Difficile pour le décès de l’ancien président de la République, Didier Ratsiraka, de passer inaperçu sur Facebook à Madagascar. Jusqu’à sa mort, le personnage génère des fractures sociales. A l’annonce de son décès, aux premières heures du 28 mars, la stupeur a d’abord frappé les « facebookeurs » et « facebookeuses ». Puis vers l’après-midi, les premières salves sont parties. « Je présente mes condoléances mais il est loin d’être un martyr de la patrie (mahery fo) pour moi », signale un internaute. « Je me souviens de toutes les fois où mes parents ont dû, dès les premières lueurs du jour, aller faire la queue pour pouvoir avoir du riz », se remémore un autre.
Sur Facebook, on aborde le carnage du 10 août 1991, avec ses morts, ses explosions sur les mines, ses tirs à balles réelles… Et le fait qu’aucune stèle n’ait été élevée à Iavoloha pour le commémorer, à l’instar de celui du 7 février 2009. A cette époque, on préférait probablement ne pas trop instrumentaliser le sang des autres.
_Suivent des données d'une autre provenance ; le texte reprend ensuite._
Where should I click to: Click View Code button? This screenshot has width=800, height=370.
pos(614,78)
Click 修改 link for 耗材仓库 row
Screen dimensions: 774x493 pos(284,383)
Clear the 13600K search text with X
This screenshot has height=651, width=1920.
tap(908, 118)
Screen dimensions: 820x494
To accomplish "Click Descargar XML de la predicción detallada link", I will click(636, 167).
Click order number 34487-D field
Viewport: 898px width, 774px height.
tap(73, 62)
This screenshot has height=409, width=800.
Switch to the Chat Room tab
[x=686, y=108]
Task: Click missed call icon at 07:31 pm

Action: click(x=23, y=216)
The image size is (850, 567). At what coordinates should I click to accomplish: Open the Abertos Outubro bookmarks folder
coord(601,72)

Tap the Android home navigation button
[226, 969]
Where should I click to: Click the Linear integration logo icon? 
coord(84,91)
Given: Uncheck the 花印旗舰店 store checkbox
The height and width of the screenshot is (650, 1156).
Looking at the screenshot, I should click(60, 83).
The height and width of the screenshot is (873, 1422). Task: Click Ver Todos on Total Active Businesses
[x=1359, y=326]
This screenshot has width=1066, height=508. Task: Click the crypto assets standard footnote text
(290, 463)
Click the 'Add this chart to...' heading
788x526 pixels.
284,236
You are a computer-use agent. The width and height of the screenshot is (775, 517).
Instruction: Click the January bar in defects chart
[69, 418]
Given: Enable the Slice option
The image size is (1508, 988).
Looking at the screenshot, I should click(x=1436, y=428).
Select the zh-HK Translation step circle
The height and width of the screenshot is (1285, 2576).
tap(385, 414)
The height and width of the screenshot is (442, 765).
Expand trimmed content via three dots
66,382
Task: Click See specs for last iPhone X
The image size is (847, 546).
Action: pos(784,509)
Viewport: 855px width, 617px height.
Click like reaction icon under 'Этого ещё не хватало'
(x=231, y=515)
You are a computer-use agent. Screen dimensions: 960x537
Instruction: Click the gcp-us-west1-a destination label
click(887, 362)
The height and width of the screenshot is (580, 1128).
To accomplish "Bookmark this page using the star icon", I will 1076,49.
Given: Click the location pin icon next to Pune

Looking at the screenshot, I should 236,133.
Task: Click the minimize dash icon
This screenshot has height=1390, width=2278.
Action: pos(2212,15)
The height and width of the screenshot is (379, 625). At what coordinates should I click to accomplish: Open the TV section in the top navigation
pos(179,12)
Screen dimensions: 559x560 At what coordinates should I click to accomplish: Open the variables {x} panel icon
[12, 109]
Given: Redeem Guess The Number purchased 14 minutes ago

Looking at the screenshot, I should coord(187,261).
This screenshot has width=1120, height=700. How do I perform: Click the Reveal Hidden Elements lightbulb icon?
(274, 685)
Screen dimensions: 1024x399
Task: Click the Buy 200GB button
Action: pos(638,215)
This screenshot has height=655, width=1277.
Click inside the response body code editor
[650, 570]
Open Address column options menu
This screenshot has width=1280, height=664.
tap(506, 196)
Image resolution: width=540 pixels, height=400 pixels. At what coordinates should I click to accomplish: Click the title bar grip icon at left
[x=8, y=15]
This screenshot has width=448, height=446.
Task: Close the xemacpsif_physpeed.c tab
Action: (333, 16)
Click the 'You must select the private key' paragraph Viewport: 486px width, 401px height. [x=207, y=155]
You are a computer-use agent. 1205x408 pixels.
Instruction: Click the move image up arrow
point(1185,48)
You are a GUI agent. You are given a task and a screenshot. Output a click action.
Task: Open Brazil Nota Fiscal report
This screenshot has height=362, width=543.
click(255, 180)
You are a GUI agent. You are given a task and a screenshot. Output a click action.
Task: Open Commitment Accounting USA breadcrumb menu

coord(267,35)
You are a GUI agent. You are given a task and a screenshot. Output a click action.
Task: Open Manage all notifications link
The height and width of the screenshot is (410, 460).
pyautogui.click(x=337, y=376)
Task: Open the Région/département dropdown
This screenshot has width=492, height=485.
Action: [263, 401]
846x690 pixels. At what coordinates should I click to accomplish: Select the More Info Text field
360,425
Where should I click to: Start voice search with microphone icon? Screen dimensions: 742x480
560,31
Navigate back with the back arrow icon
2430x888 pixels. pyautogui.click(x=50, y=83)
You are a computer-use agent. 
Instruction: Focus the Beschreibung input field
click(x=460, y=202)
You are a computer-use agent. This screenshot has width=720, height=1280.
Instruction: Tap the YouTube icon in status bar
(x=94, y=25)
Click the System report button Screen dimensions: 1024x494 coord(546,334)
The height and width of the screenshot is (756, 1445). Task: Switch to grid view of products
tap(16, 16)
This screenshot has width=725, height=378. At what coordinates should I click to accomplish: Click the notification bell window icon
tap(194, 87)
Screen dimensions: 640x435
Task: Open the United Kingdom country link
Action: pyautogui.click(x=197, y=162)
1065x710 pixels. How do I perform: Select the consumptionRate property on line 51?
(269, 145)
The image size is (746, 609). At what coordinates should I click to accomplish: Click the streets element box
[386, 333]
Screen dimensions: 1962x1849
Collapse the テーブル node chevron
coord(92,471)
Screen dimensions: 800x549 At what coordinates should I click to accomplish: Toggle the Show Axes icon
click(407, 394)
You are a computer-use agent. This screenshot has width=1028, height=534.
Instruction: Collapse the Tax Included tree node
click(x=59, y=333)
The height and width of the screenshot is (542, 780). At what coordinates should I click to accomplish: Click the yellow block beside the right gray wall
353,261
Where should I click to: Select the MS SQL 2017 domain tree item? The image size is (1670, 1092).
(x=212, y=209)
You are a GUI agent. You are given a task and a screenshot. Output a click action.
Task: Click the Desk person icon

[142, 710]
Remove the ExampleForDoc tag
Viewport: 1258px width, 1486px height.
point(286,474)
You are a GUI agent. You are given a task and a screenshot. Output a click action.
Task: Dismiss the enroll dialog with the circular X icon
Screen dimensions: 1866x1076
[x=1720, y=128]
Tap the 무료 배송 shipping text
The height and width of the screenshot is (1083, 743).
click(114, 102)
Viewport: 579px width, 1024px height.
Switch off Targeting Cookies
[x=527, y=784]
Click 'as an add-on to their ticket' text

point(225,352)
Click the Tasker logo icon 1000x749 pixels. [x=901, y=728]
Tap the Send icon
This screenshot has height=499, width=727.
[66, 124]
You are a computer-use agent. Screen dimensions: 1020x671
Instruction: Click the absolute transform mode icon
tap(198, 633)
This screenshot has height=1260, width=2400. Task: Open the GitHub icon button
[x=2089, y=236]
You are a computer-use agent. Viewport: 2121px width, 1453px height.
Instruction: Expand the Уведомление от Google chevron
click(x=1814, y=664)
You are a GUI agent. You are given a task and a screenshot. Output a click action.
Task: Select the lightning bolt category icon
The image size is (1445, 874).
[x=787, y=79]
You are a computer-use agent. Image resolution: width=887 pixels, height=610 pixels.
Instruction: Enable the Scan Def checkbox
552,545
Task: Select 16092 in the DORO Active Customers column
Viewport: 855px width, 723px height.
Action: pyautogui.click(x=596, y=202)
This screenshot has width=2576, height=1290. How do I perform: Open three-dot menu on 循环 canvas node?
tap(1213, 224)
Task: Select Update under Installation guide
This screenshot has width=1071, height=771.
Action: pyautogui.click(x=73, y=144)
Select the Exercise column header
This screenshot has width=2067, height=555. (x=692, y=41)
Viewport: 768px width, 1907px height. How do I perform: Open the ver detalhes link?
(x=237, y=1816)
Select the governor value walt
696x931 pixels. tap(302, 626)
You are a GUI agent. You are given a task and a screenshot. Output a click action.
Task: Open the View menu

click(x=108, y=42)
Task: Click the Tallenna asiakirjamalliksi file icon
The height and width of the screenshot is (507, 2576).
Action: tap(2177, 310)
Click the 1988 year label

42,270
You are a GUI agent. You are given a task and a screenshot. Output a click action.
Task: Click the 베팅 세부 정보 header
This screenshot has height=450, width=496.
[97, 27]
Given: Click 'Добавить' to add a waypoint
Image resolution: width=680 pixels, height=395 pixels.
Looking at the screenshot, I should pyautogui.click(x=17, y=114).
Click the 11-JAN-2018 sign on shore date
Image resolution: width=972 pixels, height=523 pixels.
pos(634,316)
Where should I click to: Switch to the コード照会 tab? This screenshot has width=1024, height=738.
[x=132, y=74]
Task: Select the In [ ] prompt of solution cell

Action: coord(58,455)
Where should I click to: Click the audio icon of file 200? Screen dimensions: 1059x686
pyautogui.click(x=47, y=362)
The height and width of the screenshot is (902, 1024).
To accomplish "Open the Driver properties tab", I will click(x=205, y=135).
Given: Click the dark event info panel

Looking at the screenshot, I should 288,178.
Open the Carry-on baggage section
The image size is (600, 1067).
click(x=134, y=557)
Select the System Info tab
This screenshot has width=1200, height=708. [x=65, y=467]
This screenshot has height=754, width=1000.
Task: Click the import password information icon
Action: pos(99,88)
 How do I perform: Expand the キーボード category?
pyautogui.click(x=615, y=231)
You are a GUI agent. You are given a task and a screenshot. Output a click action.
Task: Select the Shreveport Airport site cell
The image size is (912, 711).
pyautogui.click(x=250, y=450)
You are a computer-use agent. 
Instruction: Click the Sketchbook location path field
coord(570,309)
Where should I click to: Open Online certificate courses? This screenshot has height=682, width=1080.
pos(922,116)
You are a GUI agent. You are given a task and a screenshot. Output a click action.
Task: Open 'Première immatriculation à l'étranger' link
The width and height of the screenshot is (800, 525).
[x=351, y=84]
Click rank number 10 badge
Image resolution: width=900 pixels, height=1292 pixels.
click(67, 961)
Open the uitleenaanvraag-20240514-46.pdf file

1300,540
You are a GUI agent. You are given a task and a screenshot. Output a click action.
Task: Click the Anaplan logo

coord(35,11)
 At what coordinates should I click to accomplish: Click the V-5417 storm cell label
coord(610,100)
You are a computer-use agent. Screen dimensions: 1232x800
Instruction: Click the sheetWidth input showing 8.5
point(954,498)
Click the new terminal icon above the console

Les portés disparus durant les mandats de Didier Ratsiraka sont aussi cités. Tandis que d’autres « facebookeurs » tentent d’apaiser les propos. « Les malgaches ne s’entredéchirent pas sur un défunt », d’autant que celui-ci n’était pas encore enseveli. Ce à quoi d’autres rétorquent, « je pardonne mais je n’oublie pas ». Un travail énorme sur soi. Avec son décès, les mémoires se décrispent, les douleurs remontent.
D’après certains chercheurs, Facebook est aussi là pour dynamiser les cultures, du fait de la liberté accordée à tout un chacun d’évoquer ses états d’âme, dans le respect de la bienséance, sur le réseau social. Sur Facebook, on peut retrouver un auditoire libre de ses propos, mais aussi libre d’assimiler ceux des autres. Le facteur temps joue également de toute évidence un rôle essentiel sur ce réseau social. Dès lors, les systèmes de valeurs jouent au yoyo. Les enclos des certitudes des visions du monde et des systèmes de pensée s’élargissent. En ce qui concerne l’Amiral Rouge, le « Malagasy tsy miady amam–paty ». Traduction libre : « les malgaches ne s’entredéchirent pas sur un défunt » est greffé d’un travail de mémoire immédiat et bien sûr douloureux, pour toutes les parties. Tout cela dans la légitimité historique.
Quoi qu’il en soit, avec le décès de celui qui a dirigé Madagascar durant presque la moitié de son indépendance l’impression d’une histoire malgache contemporaine parsemée de blanc se dégage. Si celui qui « ne regrette rien » est évalué plus tard sur sa politique présidentielle. De bonne guerre. Les simples gens qui ont souffert des actes obscurs durant ses mandats traînent leur douleur pour, on ne sait jusqu’à quand.